= Listing =
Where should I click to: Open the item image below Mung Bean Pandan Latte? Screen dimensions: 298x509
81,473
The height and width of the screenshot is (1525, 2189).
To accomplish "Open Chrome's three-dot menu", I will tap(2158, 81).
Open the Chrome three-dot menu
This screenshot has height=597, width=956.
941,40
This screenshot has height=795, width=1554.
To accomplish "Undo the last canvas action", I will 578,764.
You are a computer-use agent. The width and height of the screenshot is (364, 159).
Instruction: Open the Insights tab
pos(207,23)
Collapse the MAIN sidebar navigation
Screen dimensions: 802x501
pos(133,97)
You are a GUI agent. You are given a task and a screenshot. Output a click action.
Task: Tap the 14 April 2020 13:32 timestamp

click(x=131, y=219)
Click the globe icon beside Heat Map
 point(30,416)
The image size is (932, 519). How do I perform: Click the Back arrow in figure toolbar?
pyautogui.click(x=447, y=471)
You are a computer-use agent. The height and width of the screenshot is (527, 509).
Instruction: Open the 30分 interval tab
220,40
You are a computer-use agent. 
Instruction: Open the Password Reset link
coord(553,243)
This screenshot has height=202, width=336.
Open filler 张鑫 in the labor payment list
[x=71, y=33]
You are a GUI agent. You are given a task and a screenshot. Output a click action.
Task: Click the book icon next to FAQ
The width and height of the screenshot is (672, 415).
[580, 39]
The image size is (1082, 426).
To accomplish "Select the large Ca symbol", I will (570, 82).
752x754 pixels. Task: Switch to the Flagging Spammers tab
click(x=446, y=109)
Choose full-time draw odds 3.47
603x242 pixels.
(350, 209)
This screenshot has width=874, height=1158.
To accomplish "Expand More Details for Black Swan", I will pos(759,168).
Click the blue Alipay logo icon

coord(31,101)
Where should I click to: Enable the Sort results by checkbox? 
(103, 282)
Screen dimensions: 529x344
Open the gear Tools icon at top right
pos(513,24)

= What needs to be done =
Can you repeat the items starting at the line that has "This screenshot has height=202, width=336." and running through the last item, swapping "icon" for "button" and leaving everything else unchanged?

= Response for this exercise =
This screenshot has height=202, width=336.
Open filler 张鑫 in the labor payment list
[x=71, y=33]
You are a GUI agent. You are given a task and a screenshot. Output a click action.
Task: Click the book button next to FAQ
The width and height of the screenshot is (672, 415).
[580, 39]
The image size is (1082, 426).
To accomplish "Select the large Ca symbol", I will (570, 82).
752x754 pixels. Task: Switch to the Flagging Spammers tab
click(x=446, y=109)
Choose full-time draw odds 3.47
603x242 pixels.
(350, 209)
This screenshot has width=874, height=1158.
To accomplish "Expand More Details for Black Swan", I will pos(759,168).
Click the blue Alipay logo button

coord(31,101)
Where should I click to: Enable the Sort results by checkbox? 
(103, 282)
Screen dimensions: 529x344
Open the gear Tools button at top right
pos(513,24)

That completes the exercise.